WHAT IS REQUIRED: Copy the stretch from the line containing "You are a computer-use agent. 586x330 pixels." through the end of the records, leaving out the pictures.

BEGIN RECORDED DATA

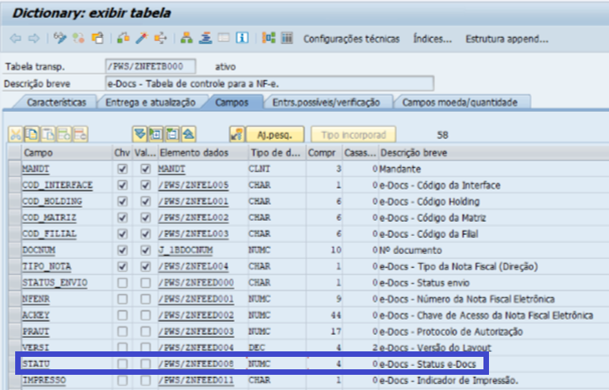
Task: Open the blue Information (i) icon
Action: point(242,39)
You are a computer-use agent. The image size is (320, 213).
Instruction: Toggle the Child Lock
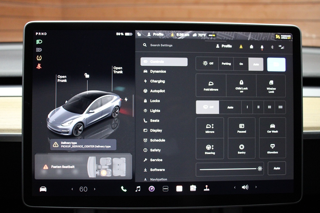click(241, 86)
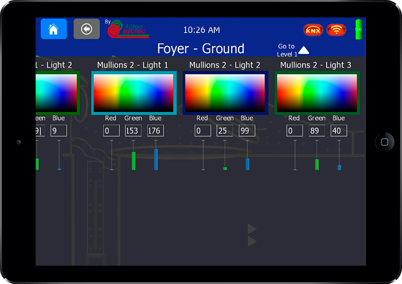This screenshot has width=402, height=284.
Task: Click Mullions 2 Light 2 Red slider track
Action: point(203,155)
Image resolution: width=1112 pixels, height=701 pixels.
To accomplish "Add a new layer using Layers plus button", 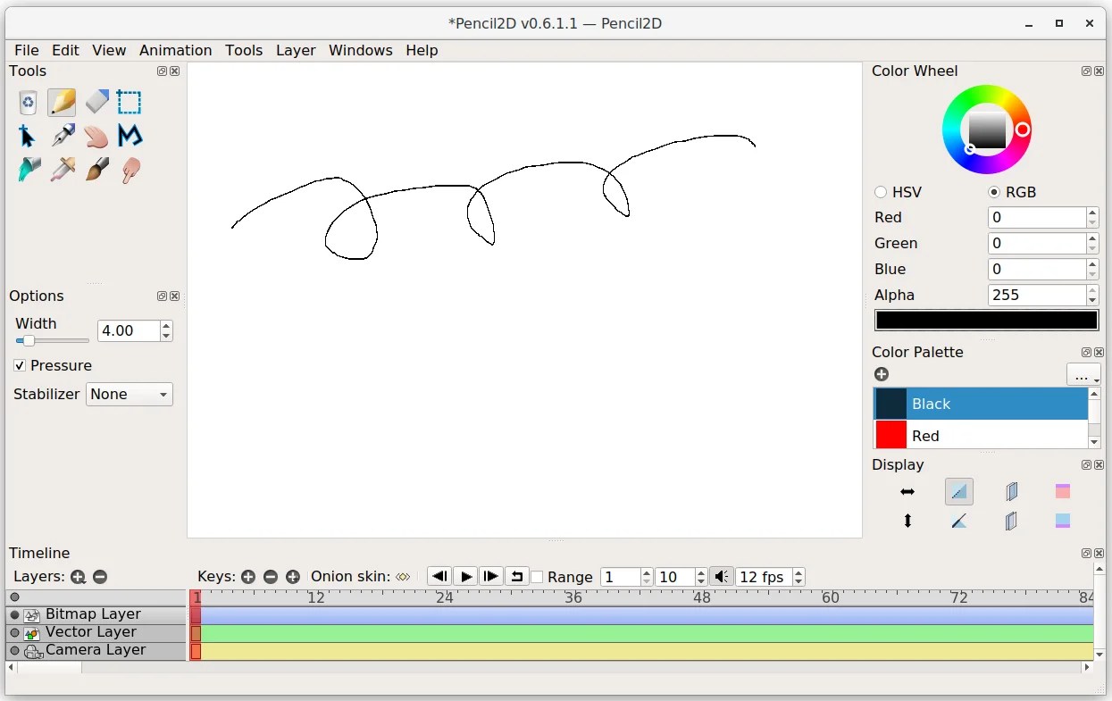I will pos(78,577).
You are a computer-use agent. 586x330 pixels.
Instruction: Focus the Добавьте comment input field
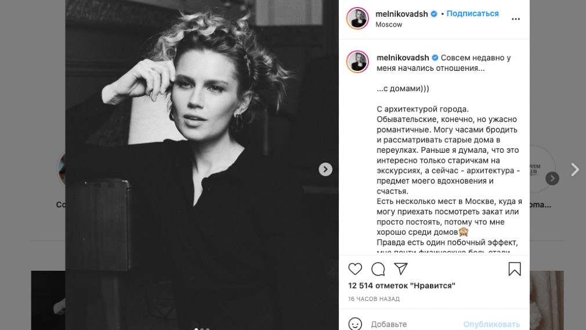click(x=415, y=324)
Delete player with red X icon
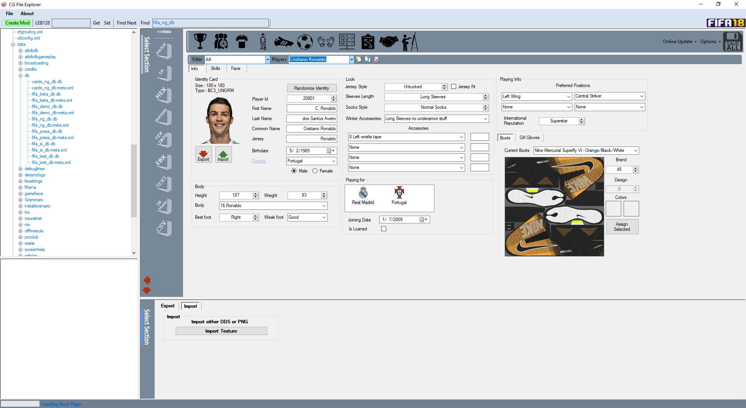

END RECORDED DATA

SOLUTION TO THIS EXERCISE:
You are a computer-use agent. 586x330 pixels.
Instruction: Focus the Добавьте comment input field
click(x=415, y=324)
Delete player with red X icon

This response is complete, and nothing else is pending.